Reputation: 37
I'm pretty inexperienced in c++, and I wrote the following code to see how characters and strings work.
#include "stdio.h"
#include <iostream>
#include <string>
using namespace std;
int main()
{
char asdf[] = "hello";
char test[5] = {'h','e','l','l','o'};
cout << test;
}
I was expected it to output "hello", but instead I got "hellohello", which is really puzzling to me. I did some experimenting:
If I change the asdf to another string of a different length, it outputs "hello" normally. If I change the amount of characters in test it outputs "hello" normally.
I thought this only happened when the two were the same length, but when I change them both to "hell" it seems to output "hell" normally.
To make things more confusing, when I asked a friend to run this code on their computer, it outputted "hello" and then a random character.
I'm running a fresh install of code blocks on Ubuntu. Anyone have any idea what is going on here?
Upvotes: 3
Views: 725
Reputation: 10396
cout
is printing all characters starting from the beginning of the given address (test
here, or &test[0]
in equivalent notation) up to the point where it finds a null terminator. As you haven't put a null terminator into the test array it will continue to print until it accidently finds one in memory. Up from this point it's pretty much undefined behavior what happens.
Upvotes: 2
Reputation: 10998
Character sequences need a null terminator (\0
).
char asdf[] = "hello"; // OK: String literals have '\0' appended at the end
char test[5] = {'h','e','l','l','o'}; // Oops, not null terminated. UB
Corrected:
char test[6] = {'h','e','l','l','o','\0'}; // OK
// ^ ^^^^
Upvotes: 0
Reputation: 20718
This is undefined behaviour.
Raw char*
or char[]
strings in C and C++ must be NULL-terminated. That is, the string needs to end with a '\0'
character. Your test[5]
does not do that, so the function printing the output continues after the last o
, because it is still looking for the NULL-termination.

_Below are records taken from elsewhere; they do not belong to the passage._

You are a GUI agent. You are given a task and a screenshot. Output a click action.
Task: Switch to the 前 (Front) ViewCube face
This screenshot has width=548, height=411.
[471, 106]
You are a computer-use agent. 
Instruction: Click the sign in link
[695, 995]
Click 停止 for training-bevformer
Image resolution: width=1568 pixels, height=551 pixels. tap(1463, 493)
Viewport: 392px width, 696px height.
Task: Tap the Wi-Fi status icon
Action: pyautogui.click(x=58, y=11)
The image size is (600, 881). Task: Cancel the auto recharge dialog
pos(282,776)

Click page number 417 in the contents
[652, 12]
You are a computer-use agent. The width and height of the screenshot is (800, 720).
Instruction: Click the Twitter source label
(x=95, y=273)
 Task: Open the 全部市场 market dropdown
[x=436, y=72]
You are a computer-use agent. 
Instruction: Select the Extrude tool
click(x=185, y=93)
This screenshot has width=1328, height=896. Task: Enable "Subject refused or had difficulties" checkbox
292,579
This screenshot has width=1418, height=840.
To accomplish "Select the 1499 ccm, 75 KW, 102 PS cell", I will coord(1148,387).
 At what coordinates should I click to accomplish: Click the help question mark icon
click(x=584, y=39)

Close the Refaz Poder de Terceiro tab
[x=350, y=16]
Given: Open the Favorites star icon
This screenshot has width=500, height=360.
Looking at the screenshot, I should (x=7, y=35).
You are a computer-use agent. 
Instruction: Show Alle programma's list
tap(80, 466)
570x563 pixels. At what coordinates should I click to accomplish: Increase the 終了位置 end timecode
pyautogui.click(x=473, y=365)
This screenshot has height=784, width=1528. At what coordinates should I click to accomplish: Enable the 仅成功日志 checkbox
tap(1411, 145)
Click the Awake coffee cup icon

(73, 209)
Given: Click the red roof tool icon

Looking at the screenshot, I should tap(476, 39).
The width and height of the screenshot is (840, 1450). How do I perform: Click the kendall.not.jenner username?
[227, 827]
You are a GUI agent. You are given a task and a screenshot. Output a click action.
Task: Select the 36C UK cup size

Due to how the strings are stored on the stack (the stack usually grows towards lower addresses), the next bytes it encounters are those of asdf[]
, to which you assigned "hello"
. This is how the memory layout actually looks like, the arrow indicates the direction in which memory addresses (think pointers) increase:
---->
+-------------------
|hellohello\0 ...
+-------------------
\_ asdf
\_ test
Now in C++ and C, string literals like "hello"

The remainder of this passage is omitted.